Lately, we’ve heard a great deal about the federal debt/GDP ratio.

The Investopedia says, “The debt-to-GDP ratio indicates the country’s ability to pay back its debt.” This ratio often is quoted in stories predicting the demise of America if federal debt continues to rise and especially if the debt ever were to exceed 100% of GDP. (Since we are about to hit that level, and we still exist, the debt hawks now have moved the time of Armageddon too 200%. But Japan is there already, so maybe move it to 300%?)

This nonsense ratio is so important, the European Union once required, as a condition of membership, the ratio of gross government debt to GDP not to exceed 60% at the end of the preceding fiscal year.

What would you say if I told you the total number of hits the Chicago Cubs made in 2008 is 47% of the total number of runs the Cubs have scored in all of their 100+ year history?

You might well say, “Huh? What does one thing have to do with the other? One is hits; the other is runs. One is 100+ years; the other is one year. It’s classic apples vs oranges.” And you would be right.

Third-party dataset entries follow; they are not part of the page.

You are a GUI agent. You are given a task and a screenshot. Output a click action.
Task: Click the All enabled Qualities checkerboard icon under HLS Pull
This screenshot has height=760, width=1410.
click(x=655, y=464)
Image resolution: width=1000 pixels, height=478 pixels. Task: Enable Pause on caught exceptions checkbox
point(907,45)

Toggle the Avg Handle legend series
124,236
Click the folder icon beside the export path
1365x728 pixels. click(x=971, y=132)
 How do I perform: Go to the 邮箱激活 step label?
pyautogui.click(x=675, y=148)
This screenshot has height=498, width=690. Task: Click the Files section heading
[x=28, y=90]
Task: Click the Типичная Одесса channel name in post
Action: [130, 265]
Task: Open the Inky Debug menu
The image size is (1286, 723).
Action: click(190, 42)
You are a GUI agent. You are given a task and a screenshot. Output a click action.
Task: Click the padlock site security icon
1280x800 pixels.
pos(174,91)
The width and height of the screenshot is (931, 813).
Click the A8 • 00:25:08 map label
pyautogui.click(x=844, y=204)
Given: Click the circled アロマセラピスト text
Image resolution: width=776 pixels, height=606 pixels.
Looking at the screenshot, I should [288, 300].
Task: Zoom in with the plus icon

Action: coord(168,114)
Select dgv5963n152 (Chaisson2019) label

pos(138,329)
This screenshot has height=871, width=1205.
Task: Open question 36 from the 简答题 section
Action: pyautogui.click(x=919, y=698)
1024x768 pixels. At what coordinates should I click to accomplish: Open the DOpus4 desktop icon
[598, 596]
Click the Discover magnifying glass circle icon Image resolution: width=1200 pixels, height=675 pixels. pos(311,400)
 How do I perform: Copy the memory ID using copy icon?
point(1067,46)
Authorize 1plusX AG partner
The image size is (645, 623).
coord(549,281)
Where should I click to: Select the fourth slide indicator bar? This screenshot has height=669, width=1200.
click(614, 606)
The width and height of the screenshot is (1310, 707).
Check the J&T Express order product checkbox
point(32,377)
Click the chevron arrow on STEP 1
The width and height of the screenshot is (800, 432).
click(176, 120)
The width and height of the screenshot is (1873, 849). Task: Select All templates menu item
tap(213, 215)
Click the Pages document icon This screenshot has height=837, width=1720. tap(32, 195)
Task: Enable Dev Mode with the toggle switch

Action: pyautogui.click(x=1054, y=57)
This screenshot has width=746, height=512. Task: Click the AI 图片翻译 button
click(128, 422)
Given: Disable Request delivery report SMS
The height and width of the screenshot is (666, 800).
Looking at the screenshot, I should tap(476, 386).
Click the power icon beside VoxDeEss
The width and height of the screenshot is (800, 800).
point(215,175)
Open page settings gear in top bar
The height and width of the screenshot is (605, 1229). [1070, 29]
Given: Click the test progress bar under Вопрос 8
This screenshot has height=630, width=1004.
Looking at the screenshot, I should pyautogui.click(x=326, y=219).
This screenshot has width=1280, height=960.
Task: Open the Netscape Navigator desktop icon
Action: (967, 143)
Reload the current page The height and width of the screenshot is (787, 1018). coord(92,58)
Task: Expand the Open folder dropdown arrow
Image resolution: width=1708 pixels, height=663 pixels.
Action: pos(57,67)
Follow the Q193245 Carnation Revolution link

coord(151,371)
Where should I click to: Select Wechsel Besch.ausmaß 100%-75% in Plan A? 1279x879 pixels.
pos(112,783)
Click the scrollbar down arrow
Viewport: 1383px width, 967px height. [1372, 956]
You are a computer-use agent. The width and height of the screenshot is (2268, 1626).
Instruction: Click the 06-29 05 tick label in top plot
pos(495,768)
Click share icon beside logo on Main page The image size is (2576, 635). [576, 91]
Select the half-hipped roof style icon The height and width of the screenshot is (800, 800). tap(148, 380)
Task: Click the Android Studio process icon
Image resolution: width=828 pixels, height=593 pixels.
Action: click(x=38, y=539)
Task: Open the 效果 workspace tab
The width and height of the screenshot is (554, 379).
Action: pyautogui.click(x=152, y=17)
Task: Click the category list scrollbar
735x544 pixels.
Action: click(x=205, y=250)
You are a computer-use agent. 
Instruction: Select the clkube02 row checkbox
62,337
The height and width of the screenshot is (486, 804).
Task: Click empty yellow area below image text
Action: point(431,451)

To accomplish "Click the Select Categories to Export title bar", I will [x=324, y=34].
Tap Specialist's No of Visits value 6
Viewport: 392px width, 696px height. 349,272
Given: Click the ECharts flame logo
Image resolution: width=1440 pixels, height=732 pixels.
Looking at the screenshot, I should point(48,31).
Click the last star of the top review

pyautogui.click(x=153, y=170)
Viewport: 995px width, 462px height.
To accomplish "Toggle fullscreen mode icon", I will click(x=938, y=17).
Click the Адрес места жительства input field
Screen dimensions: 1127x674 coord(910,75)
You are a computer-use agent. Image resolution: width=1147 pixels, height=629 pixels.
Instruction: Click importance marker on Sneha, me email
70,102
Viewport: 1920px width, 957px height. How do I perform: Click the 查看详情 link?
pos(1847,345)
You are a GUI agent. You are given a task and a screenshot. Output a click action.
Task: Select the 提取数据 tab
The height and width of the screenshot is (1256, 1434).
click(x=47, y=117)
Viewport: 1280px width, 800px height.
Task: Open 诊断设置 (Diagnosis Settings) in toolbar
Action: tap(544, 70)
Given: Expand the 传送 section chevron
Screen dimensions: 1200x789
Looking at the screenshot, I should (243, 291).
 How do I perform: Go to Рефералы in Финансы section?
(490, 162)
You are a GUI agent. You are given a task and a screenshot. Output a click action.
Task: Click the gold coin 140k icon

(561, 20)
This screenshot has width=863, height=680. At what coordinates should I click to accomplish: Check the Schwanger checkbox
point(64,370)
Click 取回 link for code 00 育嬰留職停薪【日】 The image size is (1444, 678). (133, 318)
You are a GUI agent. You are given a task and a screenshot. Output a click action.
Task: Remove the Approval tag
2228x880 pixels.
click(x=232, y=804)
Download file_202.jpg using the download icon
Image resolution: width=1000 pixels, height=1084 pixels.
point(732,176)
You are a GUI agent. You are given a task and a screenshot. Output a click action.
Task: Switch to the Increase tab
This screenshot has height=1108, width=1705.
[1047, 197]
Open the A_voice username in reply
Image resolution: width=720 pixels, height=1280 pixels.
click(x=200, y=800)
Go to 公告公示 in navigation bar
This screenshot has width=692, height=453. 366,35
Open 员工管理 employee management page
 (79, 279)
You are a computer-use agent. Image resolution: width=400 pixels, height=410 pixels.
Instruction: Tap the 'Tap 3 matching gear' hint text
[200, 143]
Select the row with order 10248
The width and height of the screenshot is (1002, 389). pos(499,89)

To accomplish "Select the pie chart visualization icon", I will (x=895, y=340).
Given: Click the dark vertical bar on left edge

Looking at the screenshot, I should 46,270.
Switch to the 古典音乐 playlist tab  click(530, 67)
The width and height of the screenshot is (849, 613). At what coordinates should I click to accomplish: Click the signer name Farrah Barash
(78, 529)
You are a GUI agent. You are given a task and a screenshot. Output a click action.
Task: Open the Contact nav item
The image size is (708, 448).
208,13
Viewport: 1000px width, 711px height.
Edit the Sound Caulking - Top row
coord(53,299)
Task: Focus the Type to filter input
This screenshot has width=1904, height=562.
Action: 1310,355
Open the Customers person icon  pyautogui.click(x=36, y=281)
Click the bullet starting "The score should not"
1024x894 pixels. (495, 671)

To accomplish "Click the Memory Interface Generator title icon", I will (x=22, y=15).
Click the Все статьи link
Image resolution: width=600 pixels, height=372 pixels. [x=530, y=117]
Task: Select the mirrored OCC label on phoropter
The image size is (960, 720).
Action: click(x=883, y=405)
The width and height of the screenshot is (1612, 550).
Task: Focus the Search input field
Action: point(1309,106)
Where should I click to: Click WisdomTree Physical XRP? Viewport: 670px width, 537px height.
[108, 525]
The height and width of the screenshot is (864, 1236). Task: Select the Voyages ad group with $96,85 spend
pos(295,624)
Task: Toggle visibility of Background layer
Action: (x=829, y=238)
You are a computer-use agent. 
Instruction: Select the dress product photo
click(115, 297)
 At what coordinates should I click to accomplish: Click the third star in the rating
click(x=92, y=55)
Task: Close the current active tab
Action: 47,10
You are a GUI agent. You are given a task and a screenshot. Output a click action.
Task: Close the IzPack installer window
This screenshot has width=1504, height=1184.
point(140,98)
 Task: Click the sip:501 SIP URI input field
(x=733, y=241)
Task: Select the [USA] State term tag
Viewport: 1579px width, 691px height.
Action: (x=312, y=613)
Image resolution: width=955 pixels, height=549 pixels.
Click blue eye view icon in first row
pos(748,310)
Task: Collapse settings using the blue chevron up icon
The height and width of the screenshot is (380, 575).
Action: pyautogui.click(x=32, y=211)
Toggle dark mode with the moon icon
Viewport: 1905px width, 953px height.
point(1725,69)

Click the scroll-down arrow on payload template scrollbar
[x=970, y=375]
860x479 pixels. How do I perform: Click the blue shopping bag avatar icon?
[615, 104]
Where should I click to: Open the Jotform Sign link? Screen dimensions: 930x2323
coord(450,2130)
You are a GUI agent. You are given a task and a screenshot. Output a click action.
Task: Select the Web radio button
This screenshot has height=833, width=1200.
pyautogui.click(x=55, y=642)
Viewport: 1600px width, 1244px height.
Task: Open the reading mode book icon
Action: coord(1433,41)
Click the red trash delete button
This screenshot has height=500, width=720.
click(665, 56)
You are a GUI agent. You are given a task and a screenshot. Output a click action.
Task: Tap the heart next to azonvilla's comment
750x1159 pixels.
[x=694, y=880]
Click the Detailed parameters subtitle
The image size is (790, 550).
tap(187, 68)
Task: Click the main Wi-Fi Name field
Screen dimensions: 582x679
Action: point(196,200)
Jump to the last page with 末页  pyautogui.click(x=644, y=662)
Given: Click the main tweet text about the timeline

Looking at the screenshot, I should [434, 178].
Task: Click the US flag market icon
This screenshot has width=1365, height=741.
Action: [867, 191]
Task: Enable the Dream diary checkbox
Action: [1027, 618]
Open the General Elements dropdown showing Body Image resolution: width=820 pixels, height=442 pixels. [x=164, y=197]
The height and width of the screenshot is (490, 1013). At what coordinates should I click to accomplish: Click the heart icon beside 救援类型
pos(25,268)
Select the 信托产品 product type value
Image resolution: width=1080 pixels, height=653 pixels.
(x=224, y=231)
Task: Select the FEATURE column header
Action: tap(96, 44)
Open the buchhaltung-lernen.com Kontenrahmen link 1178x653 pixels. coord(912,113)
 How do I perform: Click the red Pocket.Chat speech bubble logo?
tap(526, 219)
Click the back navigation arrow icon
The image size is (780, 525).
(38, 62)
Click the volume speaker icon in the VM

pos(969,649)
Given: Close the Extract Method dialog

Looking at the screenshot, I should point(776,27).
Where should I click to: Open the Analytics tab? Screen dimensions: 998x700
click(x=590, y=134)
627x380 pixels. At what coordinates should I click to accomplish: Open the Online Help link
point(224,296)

Yet, that is exactly what the debt/GDP ratio represents. Federal “debt” is the net amount of outstanding T-securities created in the history of America. The GDP is the total dollar value of goods and services creating this year. The two are unrelated. The federal government does not use GDP to service its debt.

Actually, federal “debt” is not even related to federal “deficits” by function, though the two are related by law. During the gold standard days, the Treasury was required by law to issue T-securities in the amount of the federal deficit.

It was necessary then, because the Treasury could only produce money in the amount of gold reserves. In 1971, we went off the gold standard, which gave the Treasury the unlimited ability to create money.

The creation of T-securities no longer is necessary; it is a relic of the gold standard days. A government with the unlimited ability to create dollars does not need to borrow those dollars.

The government “borrows” by creating T-securities out of thin air, backed only by full faith and credit. Purchasers of T-securities instruct their banks to debit their checking accounts and credit their T-security accounts at the Federal Reserve Bank.

No dollars are created or destroyed.

Then, to “pay off” its debt, the process is reversed: The government merely transfers dollars from T-security accounts (essentially bank savings accounts) back to checking accounts.

Again, no dollars are created or destroyed.

Today, Japan’s ratio is above 200%. The U.S. ratio is near 100%.

monetary sovereignty

By contrast, Russia’s, Chile’s, Libya’s, Qatar’s and others are below 10% – which tells you nothing about their economies, but says a great deal about the meaningless Debt/GDP ratio.

As for GDP indicating “the country’s ability to pay back its debt,” again we have apples/oranges. The value of goods and services created by the private sector, has no relationship to the federal government’s ability to transfer dollars from T-security accounts at the FRB to checking accounts at private banks.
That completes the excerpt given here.